Outros, apelarão ruidosamente a que o Estado suporte os custos do desleixo e do abandono a que a floresta é votada pelos seus proprietários. É a velha tese da nacionalização dos prejuízos e da privatização dos lucros: o Estado assume os riscos, o retorno fica em bolsos privados, fúrias e benevolências divinas ditarão o resultado final da refrega. Por fim, o argumento revoltará ainda os espíritos adeptos das teorias da conspiração – a acção criminosa de madeireiros, incendiários, câmaras e, até, de empresas que alugam meios aéreos de combate a incêndios –, reduto último da política de dolce fare niente dedicada a distrair a atenção do essencial.
Defender o reforço da intervenção pública na floresta portuguesa nada tem que ver com a consubstanciação de concepções mais ou menos estatizantes ou ultraliberais. Nas actuais condições, a lucidez reside em reconhecer de uma vez por todas que, por si só, o mercado é totalmente impotente para resolver o problema do reordenamento e aproveitamento racional da floresta. Se o país tem uma factura de longo prazo para pagar, ao menos que a pague sabendo que algo poderá vir a mudar para melhor.
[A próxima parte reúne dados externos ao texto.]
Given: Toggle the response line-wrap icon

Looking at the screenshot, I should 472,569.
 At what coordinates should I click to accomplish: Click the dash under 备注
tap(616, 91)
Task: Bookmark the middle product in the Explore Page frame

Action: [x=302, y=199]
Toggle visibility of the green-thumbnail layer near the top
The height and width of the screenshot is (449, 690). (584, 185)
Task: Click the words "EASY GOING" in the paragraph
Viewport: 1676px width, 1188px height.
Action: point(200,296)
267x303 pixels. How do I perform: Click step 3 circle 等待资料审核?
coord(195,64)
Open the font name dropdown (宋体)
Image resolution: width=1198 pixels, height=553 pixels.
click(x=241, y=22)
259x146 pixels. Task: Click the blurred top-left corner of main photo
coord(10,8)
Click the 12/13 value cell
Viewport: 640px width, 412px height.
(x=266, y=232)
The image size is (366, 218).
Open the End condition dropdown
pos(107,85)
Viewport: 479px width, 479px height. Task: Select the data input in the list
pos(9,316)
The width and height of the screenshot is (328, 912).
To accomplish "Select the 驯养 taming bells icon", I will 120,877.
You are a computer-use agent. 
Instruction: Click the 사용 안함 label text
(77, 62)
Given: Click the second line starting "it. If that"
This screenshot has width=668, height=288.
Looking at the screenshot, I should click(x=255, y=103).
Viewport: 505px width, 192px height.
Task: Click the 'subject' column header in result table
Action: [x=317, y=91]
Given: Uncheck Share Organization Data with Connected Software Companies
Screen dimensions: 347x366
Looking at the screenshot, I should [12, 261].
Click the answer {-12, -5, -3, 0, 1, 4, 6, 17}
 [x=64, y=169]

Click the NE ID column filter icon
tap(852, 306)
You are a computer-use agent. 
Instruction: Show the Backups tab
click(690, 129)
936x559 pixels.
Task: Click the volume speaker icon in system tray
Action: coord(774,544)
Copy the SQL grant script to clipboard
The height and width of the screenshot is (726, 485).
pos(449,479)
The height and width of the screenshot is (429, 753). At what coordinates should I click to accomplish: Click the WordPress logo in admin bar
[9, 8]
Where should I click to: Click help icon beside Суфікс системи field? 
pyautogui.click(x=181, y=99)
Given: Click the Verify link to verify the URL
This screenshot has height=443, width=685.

P.S. – Superou as melhores expectativas o último "Prós & Contras" da RTP, dedicado à política de medicamentos. No país do faz-de-conta-que-concordo-contigo, é raríssimo que questões relevantes sejam discutidas sem entediantes pseudo-consensos. Com as reservas que várias posições anti-concorrenciais da Associação Nacional de Farmácias (ANF) merecem, tenho que admitir que o seu Presidente sabe bem o que diz e o que faz. Goste-se do homem ou não, ali está um interlocutor de respeito. O país precisava de mais gente assim.